The business owner who shouted, ‘Do something’ to state and local leaders opened up about his thoughts on what has happened since then.


What You Need To Know

  • "Blind Bob" Mendenhall shares his thoughts on the Oregon District shooting’s third anniversary

  • Mendenhall said half of his staff suffers from PTSD after the tragedy

  • His plea to “Do something” three years ago fell on deaf ears at the Statehouse, he said

  • Mendenhall wants to focus on the positives, like how the city banded together and continues to do so

​​Bob Mendenhall is taking things one step at a time. Mendenhall is the namesake of Blind Bob’s — a staple bar and restaurant in the heart of the Oregon District.

“I want something where it’s welcoming to the community, where everyone feels comfortable,” Mendenhall said. “Hospitality, food, good drinks — was just kind of like a dream come true.” 

But three years ago on Aug. 4, 2019, a gunman terrorized the place Mendenhall calls home, hurting the people he cares about. Nine lives were taken, and countless lives were affected. Mendenhall said he knows the community is still healing. 

“Half my staff suffers from PTSD,” he said. “We followed the PTSD with two and a half years of COVID. Put it all together, and it’s been very harsh.”

During the vigil after the shooting, Mendenhall let his voice be heard, shouting, “Do something.” The crowd echoed his call to action. 

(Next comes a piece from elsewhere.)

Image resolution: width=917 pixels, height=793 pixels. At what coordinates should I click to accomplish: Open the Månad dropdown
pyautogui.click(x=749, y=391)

“One guy yelling is just a rude guy in a crowd, but 6,000 people chanting 'do something' is meaningful,” he said. 

Mendenhall is disappointed by what’s happened since then, especially the changes in the governor’s 20-point gun control plan. 

“Not only did the governor not follow through, but he went on and signed a bill that made it easier to do concealed carry,” Mendenhall said. “And I took that as a real finger in the eye. Did the governor do something? The bar was low. I guess we weren’t clear. I didn’t mean loosen the gun control, and that’s what he did.” 

Gov. Mike DeWine is calling for the Ohio General Assembly to require background checks for all gun purchases. DeWine is also increasing access to behavioral health services for those with mental health issues.

Mendenhall encourages Ohioans to vote accordingly in November. 

He said hewants to focus on the positives moving forward, like how the community banded together. He hopes that can continue. 

“Well we put a mural up on the wall outside of Blind Bob’s, and it was to commemorate the community spirit of the people that came together after the shooting — bring a little love,” Mendenhall said.

There will be a remembrance event for the victims of the shooting from 6-8 p.m. on Aug. 4 in the Oregon District.